**Action item:** Return all lines in the material below that contain "agent".

══ Data for processing

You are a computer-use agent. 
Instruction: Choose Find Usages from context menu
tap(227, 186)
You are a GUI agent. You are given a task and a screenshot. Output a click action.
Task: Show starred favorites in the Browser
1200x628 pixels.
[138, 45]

════

**Reply:**
You are a computer-use agent. 
You are a GUI agent. You are given a task and a screenshot. Output a click action.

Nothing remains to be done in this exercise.